David Warsh, the founder of Economic Principals, writes about how the Pulitzer Prizes did not hand out an award for editorial writing this year and whether Bloomberg News‘ battle with the Federal Reserve to release documents would have been worthy.
Warsh writes, “Bloomberg responded with a lengthy defense of its reporting, and the issue faded from view – until last week, when “’The Trillion Dollar Secret’ didn’t turn up among the finalists in any of the Pulitzer awards. A Bloomberg spokesman declined to say whether the series had been submitted.
“(None of the ruckus discouraged Dylan Ratigan, a talk show host for MSNBC, or the Huffington Post: both chimed in in January with FOIA requests of their own for transcripts of Federal Open Market Committee meetings during the crisis. Last week MSNBC reported that the Fed had posted on its website in early March some 7,000 pages of documents, covering the period from 2007-2010 – with all but the pleasantries redacted. It was another episode in what the WSJ termed ‘the long running battle over Fed transparency.’ The central bank releases full transcripts with a five-year lag.)

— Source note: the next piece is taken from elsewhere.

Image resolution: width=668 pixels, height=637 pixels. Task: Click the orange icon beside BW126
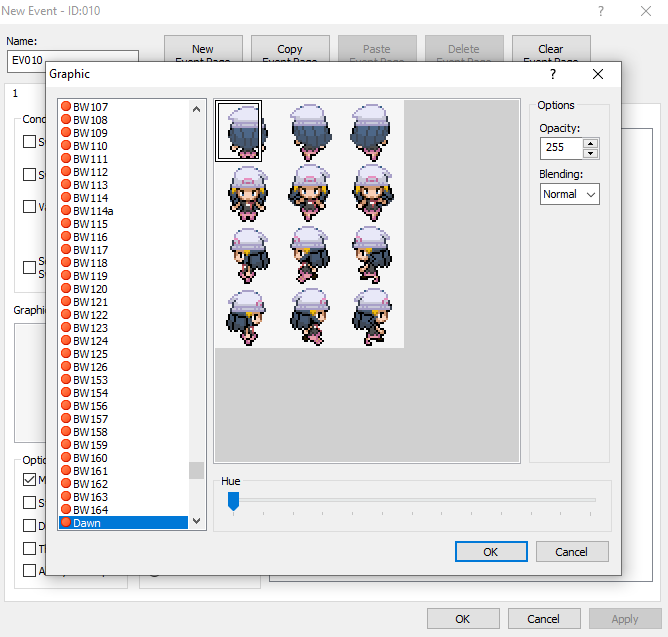66,367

“One way to think of Bloomberg vs. the Fed is as a contest between representatives of two polar temperaments of present-day journalism – populist skepticism and civic involvement – as personified by Mark Pittman, the Bloomberg investigative reporter who filed a Freedom of Information Act request, and John M. Berry, the long-time Fed-watcher, who wrote the story up for International Economy. The remarkable thing is that, until Berry quit in in the spring of 2009, both men were employed by Bloomberg.”